Requests:
**a)** Translate this sentence from the forum thread about the Michelin Pro 4 Comp tire into Spanish: "The Michelin Pro4 Comp is available from Wiggle (but only in Blue for now)."
**b)** From the Michelin Pro 4 Comp forum thread, reproduce word for word the part that opens with the words containing "## hydroslyder (Sep" and closes with "(Apr 25, 2011)".

— START OF Text segment —

# What Happened to the Michelin Pro 4 Comp Service Course?



## zone5 (Aug 21, 2012)

This tire supposedly came out last year and both my LBS and online retailers don't know when Michelin will start rolling out some more. One source told me September this year but no avail.

Why do they keep on advertising it online and each time I get the same "out of stock" message but yet it is in their product line.

Has any of you have info. on what is going on? Recalls? Marketing scheme to increase demand? Trying to deplete Pro 3's and older Pro 4's?


----------



## hydroslyder (Sep 17, 2010)

What's the difference between the comp and the regular service course tires?

Oh and wiggle seems to have the blue ones in stock:
Wiggle | Michelin Pro4 Comp Folding Road Tyre | Road Race Tyres


----------



## shoemakerpom2010 (Apr 25, 2011)

zone5 said:


> This tire supposedly came out last year and both my LBS and online retailers don't know when Michelin will start rolling out some more. One source told me September this year but no avail.
> 
> Why do they keep on advertising it online and each time I get the same "out of stock" message but yet it is in their product line.
> 
> Has any of you have info. on what is going on? Recalls? Marketing scheme to increase demand? Trying to deplete Pro 3's and older Pro 4's?


I thought I looked everywhere myself and could not find them so I settled on (2) Service Course in red from the bay from this seller "procyclingwholesalers1" for $76:thumbsup:


----------



## kmak (Sep 5, 2011)

hydroslyder said:


> What's the difference between the comp and the regular service course tires?
> 
> Oh and wiggle seems to have the blue ones in stock:
> Wiggle | Michelin Pro4 Comp Folding Road Tyre | Road Race Tyres


All out of stock until at least December.


----------



## zone5 (Aug 21, 2012)

http://www.michelinbicycletire.com/michelinbicycle/index.cfm?event=pro4comp.view

I don't know why they say "Coming October 2012." 

This was out last year and I know a few that owned a pair. They are definitely holding back to deplete old stock.


----------



## Got Time (Jan 23, 2009)

The Michelin Pro4 Comp is available from Wiggle (but only in Blue for now). Any experience with this new (150tpi) model? How does it compare to the Pro4 Service Course (110tpi)?


----------



## zone5 (Aug 21, 2012)

Performance has been pushing the date. From October to November 29. I won't be surprise I'd it gets pushed to a later date.


----------



## Got Time (Jan 23, 2009)

— END OF Text segment —
— START OF Supplied information —

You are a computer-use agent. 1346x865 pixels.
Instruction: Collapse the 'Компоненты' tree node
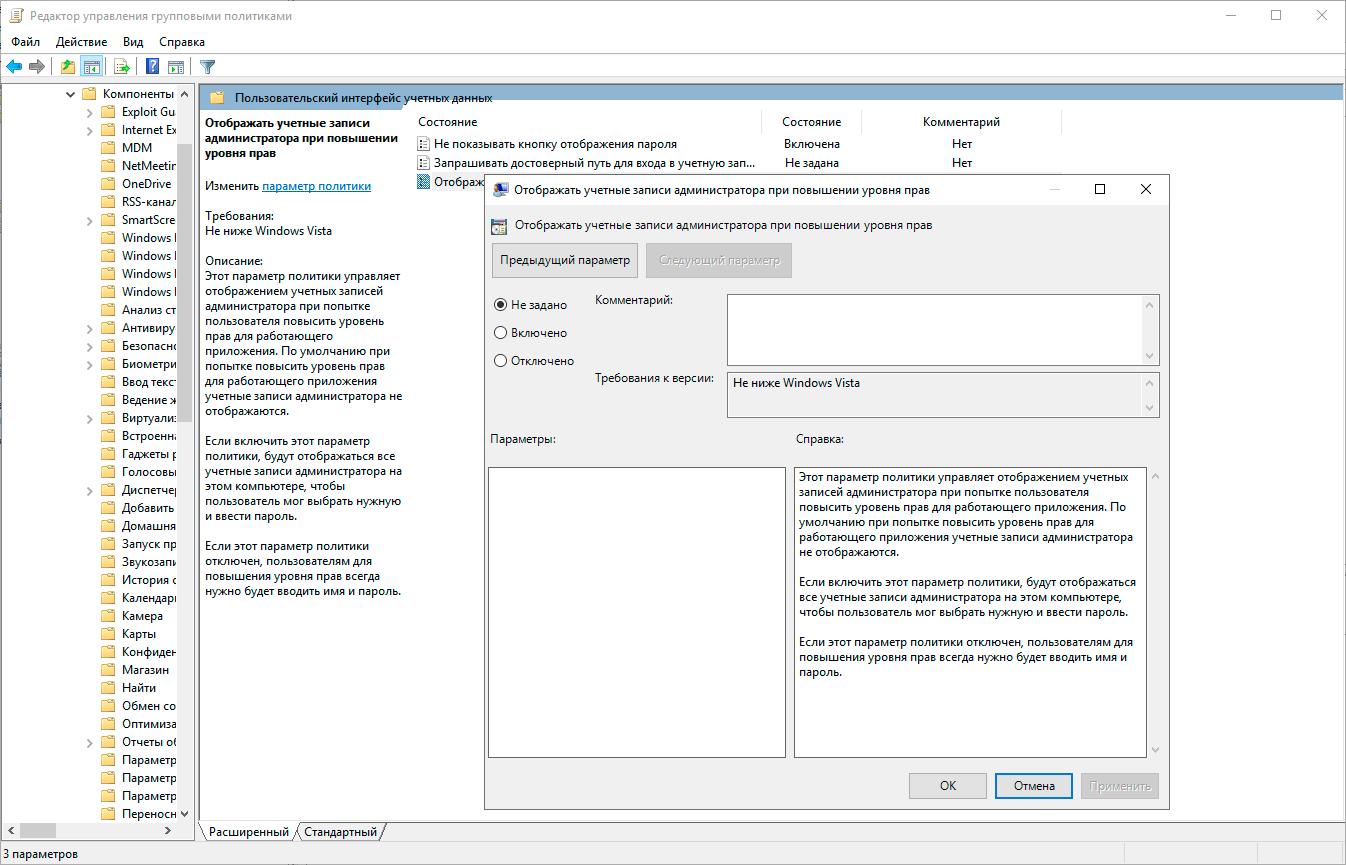pyautogui.click(x=71, y=94)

— END OF Supplied information —

Answer set:
**a)** El Michelin Pro4 Comp está disponible en Wiggle (pero por ahora solo en azul).

**b)**
## hydroslyder (Sep 17, 2010)

What's the difference between the comp and the regular service course tires?

Oh and wiggle seems to have the blue ones in stock:
Wiggle | Michelin Pro4 Comp Folding Road Tyre | Road Race Tyres


----------



## shoemakerpom2010 (Apr 25, 2011)